Moves to protect parabans
● Paraban resources cannot be used for any commercial purpose
● Members of ethnic groups can use bamboos and wood for social use taking permission from committees
● Committees give final nod after checking and sorting individual or social needs
● Big trees of the forest that hold water cannot be cut down under any circumstances
Ethnic people in the Chittagong Hill Tracts do not anymore use forest resources – especially trees and wood – indiscriminately.
They cannot use paraban resources for any commercial purpose and take permission from their local committee to cut down trees for use only in building houses and some social functions.
Also, they strictly follow that big trees of the forest that hold water are not cut down under any circumstances.
Their sole aim is to preserve the existing parabans (man-made forests).
With assistance from some NGOs, they have also taken initiatives to create new parabans for the conservation of woodlands and saving themselves from environmental hazards caused by deforestation and destruction of the natural ecosystem.
There are paraban-based committees that give the permission to collect bamboo or wood after checking and sorting individual or social needs.
Md Zia Uddin, project coordinator of paraban project by Tohzindong, a non-government organisation, said they work on eight parabans, educate people about forest conservation and provide financial assistance.
"We provide a bulk allocation to people under parabans so that they can use it for anything to earn money. We also provide high-yielding seeds of vegetables. Moreover, we educate them about the necessity of forestry, the usefulness of various species of trees, including endangered ones," he added.
He added that sometimes poor people cut trees when they need money. So, the organisation continuously monitors if any large tree is felled. Tohzindong also works to ensure the creeks are clean so that people get clean water in the dry season.
There are numerous small and large parabans in seven upazilas of Bandarban with the highest number in Ruma where there are 114 parabans. Besides, there are 32 parabans in Rowangchhari, 25 in Thanchi, 36 in Alikadam, 11 in Lama, seven in
Naikhongchari and six in Bandarban Sadar upazila, said Juamlian Amlai, president of the Bandarban District Committee for the Protection of Forests and Land Rights.
The parabans help various endangered plants to survive, preserve water sources and protect people from the natural disaster.
A paraban ranges from 40 to about 400 acres. According to some surveys, there are 231 parabans, excluding some parabans in the remote and impenetrable areas.
Recently, this correspondent has visited Renikhyong paraban in the Chimbuk hills, a paraban within 12 miles of Chimbuk hill in Bandarban, and saw a social feast was going on where wood as the fuel for cooking came from Renikhyong Paraban.

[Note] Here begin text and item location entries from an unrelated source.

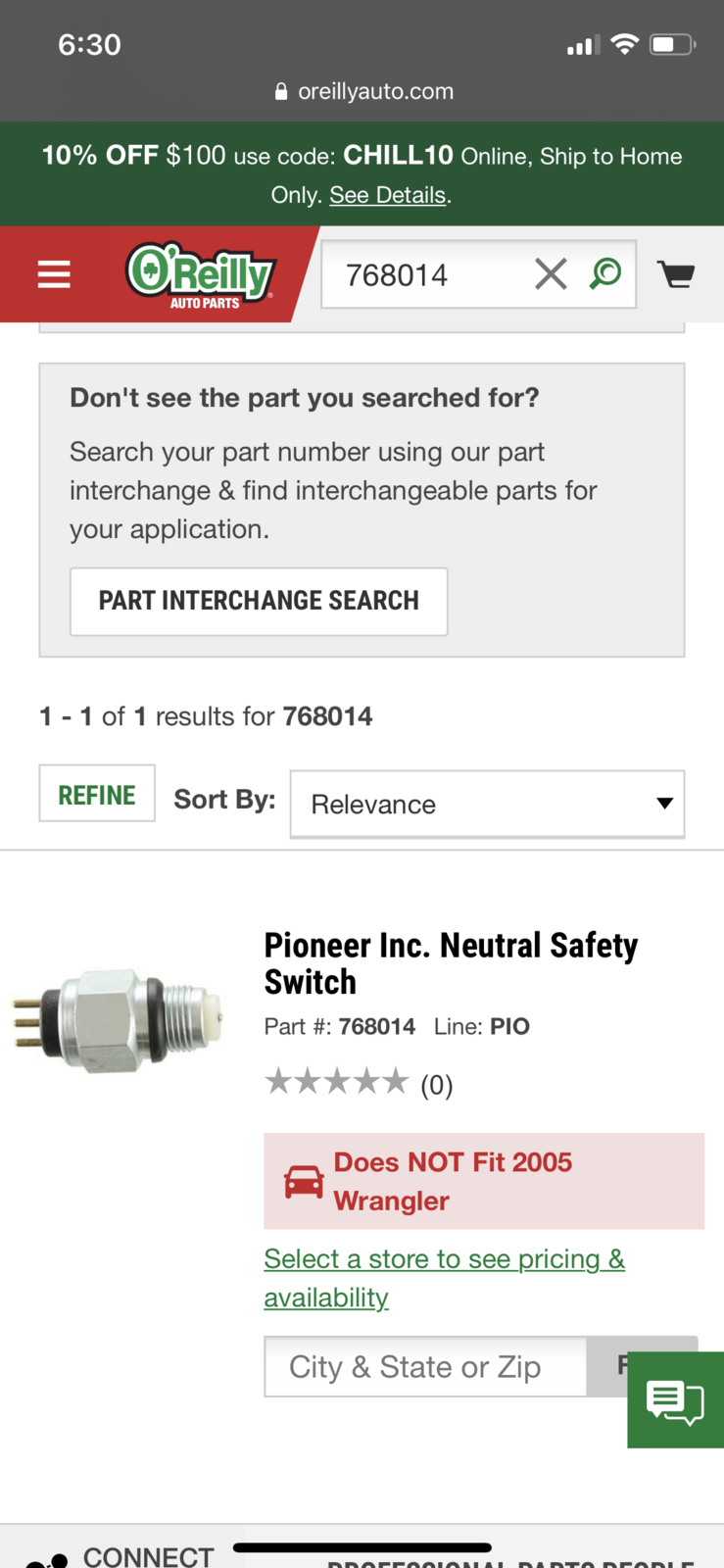The image size is (724, 1568).
Task: Tap the five-star rating for the switch
Action: (x=336, y=1083)
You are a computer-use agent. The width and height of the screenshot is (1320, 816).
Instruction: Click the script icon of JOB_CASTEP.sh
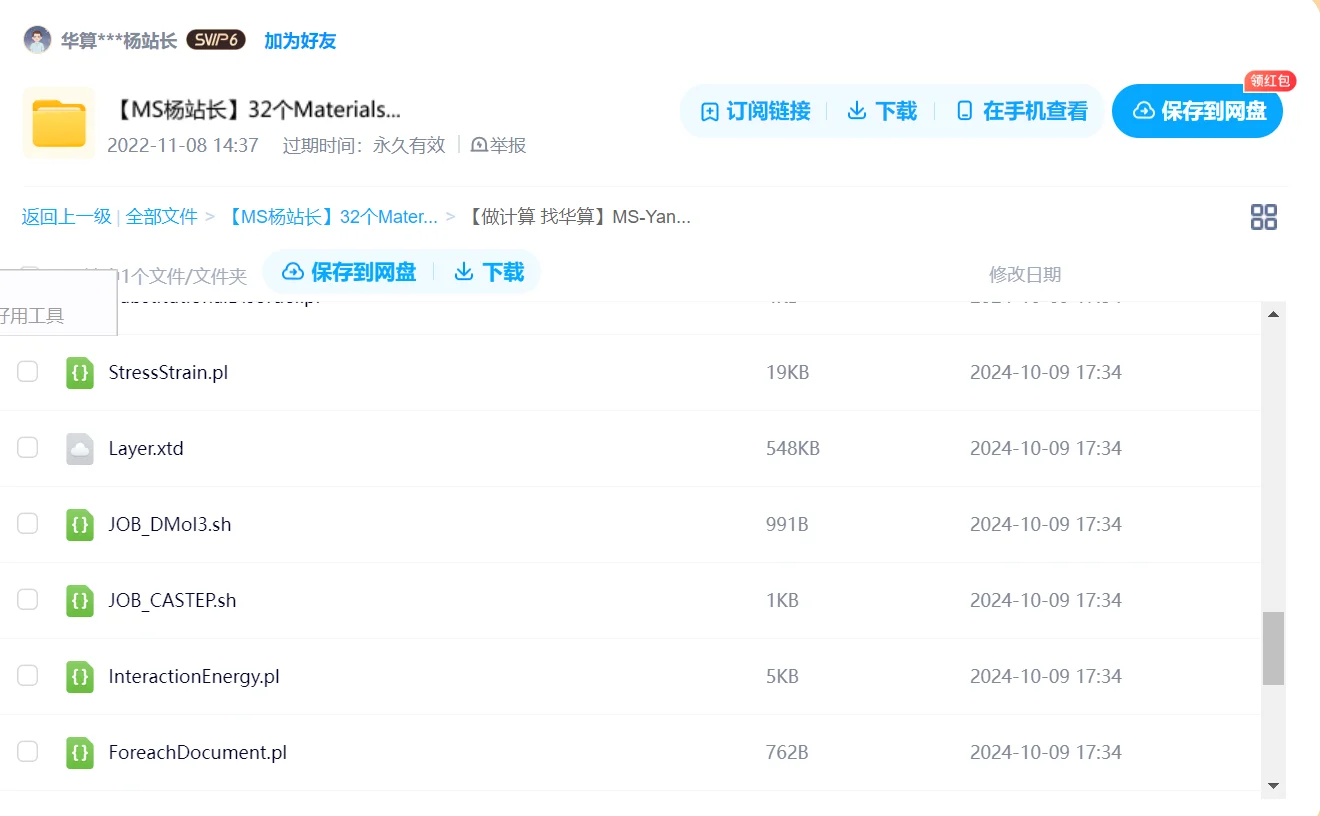79,599
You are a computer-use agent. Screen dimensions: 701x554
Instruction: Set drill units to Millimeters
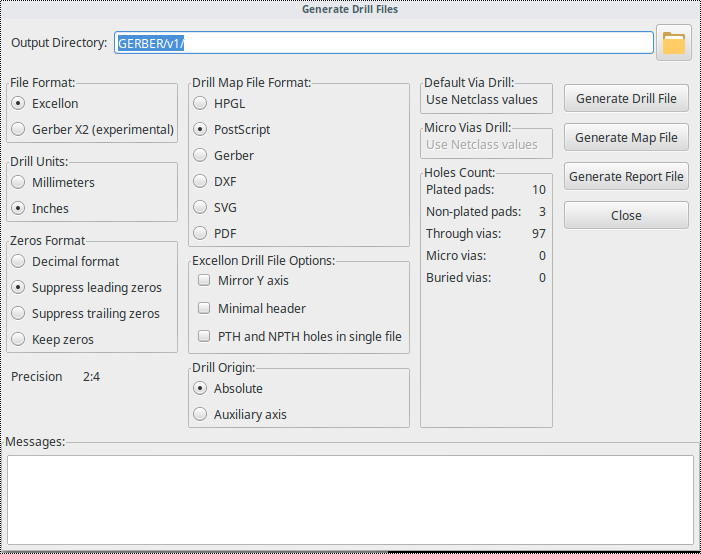(19, 183)
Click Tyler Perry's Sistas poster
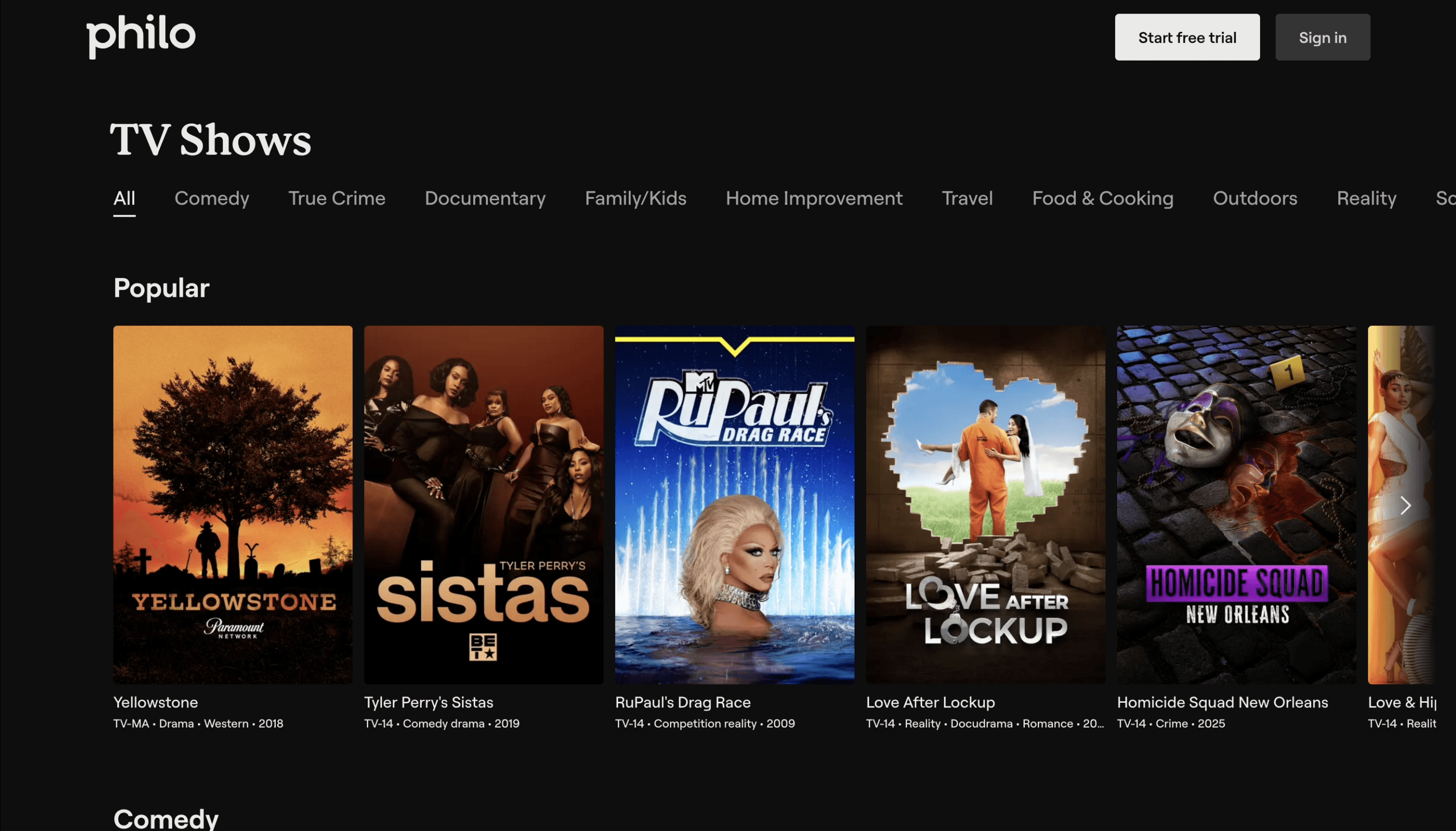Image resolution: width=1456 pixels, height=831 pixels. tap(483, 504)
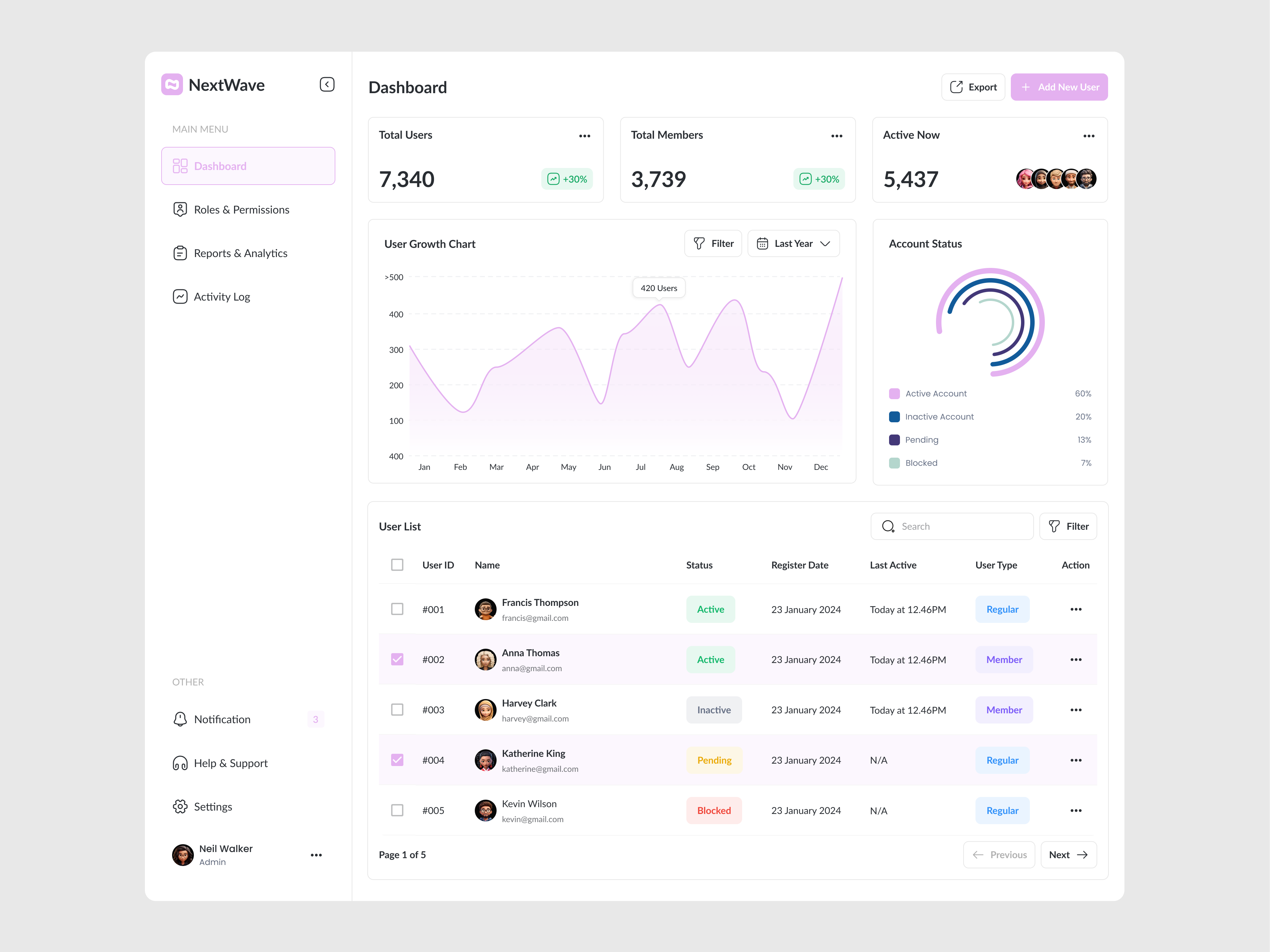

The organiser of the event, Yangru Mro, told The Business Standard bamboo and wood are no longer available in the forest as before. In big events, their only means of fuelwood is paraban.
Two locals Kouang Mro and Thongpong Mro said helpless people are benefiting more from parabans. For example, lots of bamboo and wood are needed to build a house which poor people cannot afford. They build houses with bamboo, small trees and wood from paraban.
The price of a bamboo varies from Tk30 to Tk60 depending on the size. Apart from building a house, a family is allowed to cut only 200 stalks of bamboo.
On the other hand, extreme water crisis occurs in April and May as most of the water sources dry up. People have to go far to collect water. In this extreme water crisis, water is still available in the creeks of paraban.
There are some trees around where water never dries. Even though the amount of water available there is not enough, it is useful.
Elderly people in the area said even if they wanted to create a paraban, it was not possible now because the places are going to private ownership and the Forest Department. There is not enough space available to create parabans over a large area.
Paya Mro, president of the Renikhyong Paraban Committee, said the paraban was set up in 1995 on 40 acres as a conservation initiative. In addition to various species of bamboo and trees, there are also shrubs. Many disagreed when it came to conservation initiatives. After repeated meetings with the people about the needs of the forest, everyone has agreed to conserve the forest.
Sungsang paraban in Ramu upazila is the oldest and largest paraban in Bandarban which was created by the locals in 1951 on 395 acres of land.
There are karoi, garjan, dharmara, civit, goda, chatim, gutguita, chapalish, champa, fig, forest shimul, chalta, chlorophyll, tun, bon ata (forest sugar apple) and various species of wild trees here. Many trees are extinct or endangered due to lack of natural forest and some endangered trees could not be seen anywhere else but in this paraban.
Bandarban divisional forest officer Farid Mian told The Business Standard there is no alternative to the forest for man and nature. If there is a forest, the sanctuary of animals and wildlife will be more prosperous.
Not only the protection of natural resources, but the hill tribes in the CHT have also taken such initiatives as a part of their tradition. However, there is a need to create more awareness among people about the creation and conservation of parabans, he added.